Libye : la question du départ de Sarraj au cœur des débats
« Je déclare mon souhait sincère de céder mes fonctions à un prochain pouvoir exécutif, avant fin octobre au plus tard. » Cette annonce, faite le 16 septembre, par le Premier ministre libyen Fayez el-Sarraj a rapidement fait les gros titres. Elle n’en était pas moins attendue à Tripoli, où courait déjà la rumeur plusieurs jours avant la nouvelle officielle.
Fayez el-Sarraj dispose certes de raisons notoires. Celui qui mène le gouvernement d’union nationale (GNA) basé à Tripoli depuis près de cinq ans se trouve confronté à une série de pressions créant un contexte inédit. Les manifestations de Tripoli, en août dernier, entachent la réputation du gouvernement et « augmentent la pression sur Sarraj, puisqu’il fait face à des accusations de corruption de la part de plusieurs parties, dont certains officiels de la Banque centrale libyenne », souligne à L’Orient-Le Jour Samuel Ramani, chercheur en relations internationales à l’université d’Oxford.
Mais son départ, annoncé de manière solennelle lors d’une allocution télévisée, n’est peut-être pas ce qu’il prétend être, avertissent plusieurs observateurs. « Il y a un jeu de non-dits, d’ambivalences et de zone grise qui fait qu’on ne sait pas s’il va vraiment partir », estime Jalel Harchaoui, spécialiste de la Libye au sein de l’unité de recherche sur les conflits au Clingendael Institute, à La Haye. Selon lui, on ne pourra parler de la démission « comme d’un événement tangible, que lorsque Sarraj aura effectivement quitté ses fonctions ».

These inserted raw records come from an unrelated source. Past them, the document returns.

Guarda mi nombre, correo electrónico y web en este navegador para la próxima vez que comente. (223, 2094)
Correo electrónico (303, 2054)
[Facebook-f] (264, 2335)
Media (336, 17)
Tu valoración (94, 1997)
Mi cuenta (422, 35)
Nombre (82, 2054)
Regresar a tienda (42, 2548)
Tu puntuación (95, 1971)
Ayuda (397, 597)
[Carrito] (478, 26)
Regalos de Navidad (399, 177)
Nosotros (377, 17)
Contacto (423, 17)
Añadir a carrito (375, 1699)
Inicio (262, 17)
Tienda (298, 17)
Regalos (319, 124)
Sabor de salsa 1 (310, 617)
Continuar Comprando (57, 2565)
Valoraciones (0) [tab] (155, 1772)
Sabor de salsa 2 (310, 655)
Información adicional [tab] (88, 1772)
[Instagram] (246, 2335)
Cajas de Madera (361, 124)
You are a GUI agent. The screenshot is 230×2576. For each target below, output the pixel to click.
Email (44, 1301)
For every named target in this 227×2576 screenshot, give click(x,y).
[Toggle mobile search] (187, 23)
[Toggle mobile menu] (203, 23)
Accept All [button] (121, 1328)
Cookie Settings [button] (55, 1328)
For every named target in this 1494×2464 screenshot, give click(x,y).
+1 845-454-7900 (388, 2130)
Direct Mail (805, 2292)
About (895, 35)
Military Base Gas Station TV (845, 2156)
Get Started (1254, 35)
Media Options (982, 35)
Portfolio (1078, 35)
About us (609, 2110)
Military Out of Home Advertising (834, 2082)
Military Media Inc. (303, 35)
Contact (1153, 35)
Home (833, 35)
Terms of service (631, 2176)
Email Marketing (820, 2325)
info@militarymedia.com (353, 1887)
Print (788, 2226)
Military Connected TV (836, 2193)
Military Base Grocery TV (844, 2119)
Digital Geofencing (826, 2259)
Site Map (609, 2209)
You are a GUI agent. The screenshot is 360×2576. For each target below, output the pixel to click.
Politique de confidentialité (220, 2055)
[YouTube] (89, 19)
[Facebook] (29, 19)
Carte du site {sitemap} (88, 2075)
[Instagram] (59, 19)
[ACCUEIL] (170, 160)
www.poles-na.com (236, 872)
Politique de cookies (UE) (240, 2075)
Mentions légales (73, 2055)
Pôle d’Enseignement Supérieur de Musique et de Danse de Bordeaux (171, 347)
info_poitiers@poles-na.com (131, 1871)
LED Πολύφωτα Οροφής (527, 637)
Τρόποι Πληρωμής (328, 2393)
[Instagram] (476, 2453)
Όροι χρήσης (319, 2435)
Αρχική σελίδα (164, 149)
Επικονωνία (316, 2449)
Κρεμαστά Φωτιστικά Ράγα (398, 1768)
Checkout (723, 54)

À y regarder de plus près, l’annonce envoie effectivement des informations brouillées. D’abord parce qu’il existe en Libye un historique qui consiste à utiliser la démission comme un instrument politique. En ce sens, la décision a peut-être plus de valeur pour son effet d’annonce que pour sa mise en œuvre effective. « Quand les politiciens annoncent leur démission, généralement ils restent », ironise Jalel Harchaoui. Ensuite parce que les propos de Fayez el-Sarraj laissent la porte ouverte à toutes les possibilités. « Il n’a jamais dit qu’il démissionnera, mais qu’il quitterait le pouvoir si telles et telles conditions sont remplies », remarque Tarek Megerisi, chercheur spécialiste de la Libye au European Council on Foreign Relations. Parmi les conditions : le rétablissement d’un dialogue entre les grandes factions du pays et la formation du nouveau Conseil présidentiel tripartite, tel que prévu par l’initiative onusienne d’août qui comprend la relance d’un processus de réconciliation nationale. « Mais l’autre option, presque également possible, est qu’il ne se prononce pas et maintienne un nuage de flou, faisant durer le plaisir pendant des mois », estime Jalel Harchaoui.
Gagner du temps
Pourquoi Fayez el-Sarraj, engagé depuis le 21 août dans un processus de réconciliation nationale sous l’égide de l’ONU et avec l’aval tacite de la Turquie, chercherait-il à créer cette zone de latence ? À court et moyen terme, l’annonce représente un gain politique permettant de reprendre la main. « Il prétend être sérieux, mais il pourrait simplement s’agir d’un moyen de s’extraire des problèmes dans lesquels il est empêtré », estime Tarek Megerisi. L’annonce de la démission permettrait ainsi de geler les engagements et de reprendre l’initiative. « On ne peut plus exiger la signature de pactes, envisager des accords, attendre des promesses au nom de la Libye… Plus personne ne pourra l’embêter avec des histoires d’accords économiques ou militaires, d’alliances… En faisant une conférence de presse, il recommence également à contrôler le calendrier libyen », estime Jalel Harchaoui.